Did you try running with lower optimization levels like O1 or O2. The fact that it runs with O0 and not O3 indicates to me an optimization problem. Unfortunately, with ifort (I presume thats what you are using) I will occasionally run into a problem with using O3 (even with codes that compiled correctly with O3 in an older version of the compiler). The weirdest one I’ve encounterd is a code that didn’t produce the correct results with O0 but did with O3, exactly opposite of what you would expect.

These kinds of program errors are often “Heisenbugs”. You can make trivial changes to the compiler options, or add write statements for debugging, etc. and the error will magically disappear and reappear. They can be difficult to locate and fix.

2 Likes

Particularly when its the compiler causing the problem and not the programmer.

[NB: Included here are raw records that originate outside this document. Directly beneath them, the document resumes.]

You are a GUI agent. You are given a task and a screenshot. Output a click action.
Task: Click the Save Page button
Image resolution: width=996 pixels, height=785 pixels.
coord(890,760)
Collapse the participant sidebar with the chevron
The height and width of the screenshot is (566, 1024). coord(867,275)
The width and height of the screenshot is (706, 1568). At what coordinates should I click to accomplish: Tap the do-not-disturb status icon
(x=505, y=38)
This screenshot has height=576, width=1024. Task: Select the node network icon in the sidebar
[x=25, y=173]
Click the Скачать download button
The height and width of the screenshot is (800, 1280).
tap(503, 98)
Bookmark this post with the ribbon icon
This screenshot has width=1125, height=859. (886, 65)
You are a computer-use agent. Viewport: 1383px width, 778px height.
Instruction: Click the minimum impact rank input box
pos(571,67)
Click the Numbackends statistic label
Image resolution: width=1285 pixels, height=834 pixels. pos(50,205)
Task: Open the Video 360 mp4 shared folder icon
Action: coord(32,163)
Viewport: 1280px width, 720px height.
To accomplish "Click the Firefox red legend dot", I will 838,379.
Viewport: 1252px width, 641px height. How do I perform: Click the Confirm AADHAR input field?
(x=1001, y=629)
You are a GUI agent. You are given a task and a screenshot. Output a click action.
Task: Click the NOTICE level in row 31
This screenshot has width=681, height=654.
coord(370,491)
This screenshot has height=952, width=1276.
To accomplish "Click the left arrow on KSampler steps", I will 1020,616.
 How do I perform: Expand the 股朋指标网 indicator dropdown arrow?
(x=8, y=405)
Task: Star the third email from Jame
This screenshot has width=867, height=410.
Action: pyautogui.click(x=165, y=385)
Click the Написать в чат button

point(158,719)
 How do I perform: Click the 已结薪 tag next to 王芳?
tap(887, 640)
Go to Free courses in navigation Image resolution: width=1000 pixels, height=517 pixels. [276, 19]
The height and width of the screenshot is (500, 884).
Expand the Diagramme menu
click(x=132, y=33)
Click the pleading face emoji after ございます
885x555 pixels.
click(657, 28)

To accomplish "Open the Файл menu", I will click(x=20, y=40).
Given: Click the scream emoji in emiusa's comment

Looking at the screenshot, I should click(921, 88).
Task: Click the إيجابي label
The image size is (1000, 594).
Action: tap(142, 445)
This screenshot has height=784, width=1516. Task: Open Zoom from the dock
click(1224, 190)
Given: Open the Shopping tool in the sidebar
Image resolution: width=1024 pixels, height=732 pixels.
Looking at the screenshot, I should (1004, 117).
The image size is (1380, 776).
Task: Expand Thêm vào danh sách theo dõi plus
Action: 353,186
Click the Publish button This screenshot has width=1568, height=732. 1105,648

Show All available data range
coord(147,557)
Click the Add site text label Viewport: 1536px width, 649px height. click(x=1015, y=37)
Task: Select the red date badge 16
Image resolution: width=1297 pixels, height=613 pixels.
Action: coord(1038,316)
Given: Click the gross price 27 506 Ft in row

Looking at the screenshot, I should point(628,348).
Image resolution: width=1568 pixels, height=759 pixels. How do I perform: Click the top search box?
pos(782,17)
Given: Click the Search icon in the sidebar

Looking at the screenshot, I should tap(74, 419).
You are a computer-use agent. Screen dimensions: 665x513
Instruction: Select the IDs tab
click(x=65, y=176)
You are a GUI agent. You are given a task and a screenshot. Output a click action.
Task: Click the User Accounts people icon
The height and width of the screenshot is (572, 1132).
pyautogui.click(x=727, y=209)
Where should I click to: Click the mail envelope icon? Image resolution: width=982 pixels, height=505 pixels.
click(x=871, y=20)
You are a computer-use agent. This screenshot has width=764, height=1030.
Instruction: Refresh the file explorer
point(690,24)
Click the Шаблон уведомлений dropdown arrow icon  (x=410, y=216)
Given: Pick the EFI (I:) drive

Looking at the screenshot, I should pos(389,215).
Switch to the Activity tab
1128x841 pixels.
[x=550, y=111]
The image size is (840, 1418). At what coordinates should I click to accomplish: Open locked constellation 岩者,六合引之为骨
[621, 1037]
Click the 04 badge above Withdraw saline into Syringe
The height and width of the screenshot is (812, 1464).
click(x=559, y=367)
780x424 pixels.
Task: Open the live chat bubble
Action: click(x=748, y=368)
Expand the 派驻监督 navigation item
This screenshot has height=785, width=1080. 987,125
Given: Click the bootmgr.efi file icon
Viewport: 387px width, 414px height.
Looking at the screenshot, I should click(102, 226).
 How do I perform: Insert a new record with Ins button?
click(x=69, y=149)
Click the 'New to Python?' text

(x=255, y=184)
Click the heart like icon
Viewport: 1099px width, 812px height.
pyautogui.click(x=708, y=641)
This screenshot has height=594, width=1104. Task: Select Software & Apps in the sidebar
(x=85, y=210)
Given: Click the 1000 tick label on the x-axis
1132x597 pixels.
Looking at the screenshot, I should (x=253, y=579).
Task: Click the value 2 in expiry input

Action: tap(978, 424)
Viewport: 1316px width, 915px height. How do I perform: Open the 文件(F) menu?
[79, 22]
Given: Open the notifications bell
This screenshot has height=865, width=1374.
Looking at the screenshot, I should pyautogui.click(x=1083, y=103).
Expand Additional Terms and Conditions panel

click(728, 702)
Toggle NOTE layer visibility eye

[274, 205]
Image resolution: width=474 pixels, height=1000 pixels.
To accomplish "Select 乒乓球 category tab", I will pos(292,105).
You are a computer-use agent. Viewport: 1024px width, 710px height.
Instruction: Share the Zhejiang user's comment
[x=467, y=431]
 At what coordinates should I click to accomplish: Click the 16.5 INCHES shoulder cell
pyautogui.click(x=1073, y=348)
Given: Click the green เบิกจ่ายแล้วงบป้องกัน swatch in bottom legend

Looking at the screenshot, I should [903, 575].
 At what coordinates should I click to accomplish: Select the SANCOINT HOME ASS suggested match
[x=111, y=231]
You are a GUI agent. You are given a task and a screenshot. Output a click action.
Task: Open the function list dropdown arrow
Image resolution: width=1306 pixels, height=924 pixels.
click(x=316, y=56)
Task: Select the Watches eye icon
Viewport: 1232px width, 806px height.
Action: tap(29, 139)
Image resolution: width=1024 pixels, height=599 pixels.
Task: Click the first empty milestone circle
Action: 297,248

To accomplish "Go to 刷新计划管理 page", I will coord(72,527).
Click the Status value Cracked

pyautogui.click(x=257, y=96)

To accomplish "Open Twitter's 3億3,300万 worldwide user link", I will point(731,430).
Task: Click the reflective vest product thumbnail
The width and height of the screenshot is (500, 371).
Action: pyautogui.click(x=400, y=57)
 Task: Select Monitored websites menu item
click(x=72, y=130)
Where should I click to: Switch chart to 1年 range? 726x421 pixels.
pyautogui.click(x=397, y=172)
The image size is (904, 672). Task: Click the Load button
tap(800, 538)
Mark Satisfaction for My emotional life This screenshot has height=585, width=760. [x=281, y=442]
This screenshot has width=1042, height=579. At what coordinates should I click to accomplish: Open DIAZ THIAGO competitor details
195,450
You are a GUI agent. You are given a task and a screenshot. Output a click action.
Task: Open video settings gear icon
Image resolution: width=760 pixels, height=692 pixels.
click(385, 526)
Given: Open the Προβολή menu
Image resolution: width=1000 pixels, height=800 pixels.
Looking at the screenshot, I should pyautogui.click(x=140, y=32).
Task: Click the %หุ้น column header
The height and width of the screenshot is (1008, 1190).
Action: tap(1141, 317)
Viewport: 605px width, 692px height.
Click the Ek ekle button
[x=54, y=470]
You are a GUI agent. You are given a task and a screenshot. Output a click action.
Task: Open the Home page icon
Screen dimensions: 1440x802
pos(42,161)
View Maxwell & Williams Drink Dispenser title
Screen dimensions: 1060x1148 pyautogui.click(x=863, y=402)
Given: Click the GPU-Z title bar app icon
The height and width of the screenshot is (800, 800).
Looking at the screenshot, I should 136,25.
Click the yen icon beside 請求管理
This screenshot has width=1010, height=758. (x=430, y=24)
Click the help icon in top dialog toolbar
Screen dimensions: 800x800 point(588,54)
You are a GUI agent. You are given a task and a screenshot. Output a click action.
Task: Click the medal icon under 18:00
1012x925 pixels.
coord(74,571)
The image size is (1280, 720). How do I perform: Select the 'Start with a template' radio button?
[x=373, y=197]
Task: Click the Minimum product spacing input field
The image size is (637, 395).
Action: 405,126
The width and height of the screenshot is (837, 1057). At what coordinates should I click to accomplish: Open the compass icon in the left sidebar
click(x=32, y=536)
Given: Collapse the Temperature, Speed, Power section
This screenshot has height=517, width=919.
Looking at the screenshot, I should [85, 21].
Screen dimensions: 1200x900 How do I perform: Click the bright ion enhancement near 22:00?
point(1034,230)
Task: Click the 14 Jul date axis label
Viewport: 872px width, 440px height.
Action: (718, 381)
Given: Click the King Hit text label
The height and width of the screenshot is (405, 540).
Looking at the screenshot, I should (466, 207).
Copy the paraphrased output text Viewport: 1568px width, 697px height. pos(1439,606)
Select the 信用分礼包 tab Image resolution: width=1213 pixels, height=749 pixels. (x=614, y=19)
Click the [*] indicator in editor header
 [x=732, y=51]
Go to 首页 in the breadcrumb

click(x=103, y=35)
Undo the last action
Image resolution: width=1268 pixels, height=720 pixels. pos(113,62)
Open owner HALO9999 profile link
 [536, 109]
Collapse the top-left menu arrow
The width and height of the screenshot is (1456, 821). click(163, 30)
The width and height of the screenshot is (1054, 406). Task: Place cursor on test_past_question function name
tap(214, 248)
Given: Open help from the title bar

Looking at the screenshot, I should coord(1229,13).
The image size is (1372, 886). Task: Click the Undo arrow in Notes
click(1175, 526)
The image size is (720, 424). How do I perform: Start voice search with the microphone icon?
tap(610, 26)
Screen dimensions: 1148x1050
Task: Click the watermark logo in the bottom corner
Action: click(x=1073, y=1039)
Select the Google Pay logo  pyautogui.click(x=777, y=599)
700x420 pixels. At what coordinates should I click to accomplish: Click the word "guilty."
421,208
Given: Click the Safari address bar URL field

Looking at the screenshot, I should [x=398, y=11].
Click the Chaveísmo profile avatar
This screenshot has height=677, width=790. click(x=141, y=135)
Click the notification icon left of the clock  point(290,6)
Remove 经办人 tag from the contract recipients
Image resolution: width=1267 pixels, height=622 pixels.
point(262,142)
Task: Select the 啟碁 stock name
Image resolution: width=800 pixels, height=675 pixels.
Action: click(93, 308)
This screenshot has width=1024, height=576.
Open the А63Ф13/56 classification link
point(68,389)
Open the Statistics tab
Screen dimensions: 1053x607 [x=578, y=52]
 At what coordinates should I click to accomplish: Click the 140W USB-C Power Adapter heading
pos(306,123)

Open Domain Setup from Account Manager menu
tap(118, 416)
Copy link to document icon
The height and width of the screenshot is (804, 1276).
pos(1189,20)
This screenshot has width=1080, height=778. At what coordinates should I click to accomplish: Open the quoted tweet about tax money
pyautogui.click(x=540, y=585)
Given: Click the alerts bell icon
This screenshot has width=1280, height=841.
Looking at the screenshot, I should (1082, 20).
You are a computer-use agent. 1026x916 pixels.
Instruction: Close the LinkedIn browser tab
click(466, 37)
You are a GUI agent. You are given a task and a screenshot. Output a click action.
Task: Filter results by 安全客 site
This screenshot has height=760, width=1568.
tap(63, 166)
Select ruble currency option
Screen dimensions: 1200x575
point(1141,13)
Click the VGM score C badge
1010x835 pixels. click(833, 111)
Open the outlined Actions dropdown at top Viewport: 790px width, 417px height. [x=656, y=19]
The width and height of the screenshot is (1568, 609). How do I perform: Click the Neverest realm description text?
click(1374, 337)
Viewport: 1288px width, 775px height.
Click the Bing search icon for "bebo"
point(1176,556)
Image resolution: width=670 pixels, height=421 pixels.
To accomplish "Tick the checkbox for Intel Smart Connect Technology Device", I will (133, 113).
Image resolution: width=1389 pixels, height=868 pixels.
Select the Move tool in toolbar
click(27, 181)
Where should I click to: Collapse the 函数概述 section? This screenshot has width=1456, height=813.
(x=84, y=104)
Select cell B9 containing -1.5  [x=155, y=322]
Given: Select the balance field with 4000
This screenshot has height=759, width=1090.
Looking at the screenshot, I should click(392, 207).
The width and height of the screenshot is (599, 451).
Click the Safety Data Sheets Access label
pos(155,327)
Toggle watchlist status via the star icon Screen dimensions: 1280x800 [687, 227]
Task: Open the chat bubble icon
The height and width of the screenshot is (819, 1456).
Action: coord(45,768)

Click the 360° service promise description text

I’ve spent a couple of days rewritting code trying to kill a bug assuming it was something I did when it was a compiler bug or an optimization problem (which I consider a compiler bug).

2 Likes

Thanks for your answers! I think in this case it was the programmer (i.e. me) creating the problem :slight_smile:

The size of the transition matrix is very big, and the problem was the declaration of max_nz and counter. Before I declared them as integer, now I declare them as integer(8) and the problem disappeared.

When I was declaring max_nz as integer, I was losing some non zero elements

Does that mean you are using the ILP64 version of Intel MKL? Otherwise I don’t see how that would work.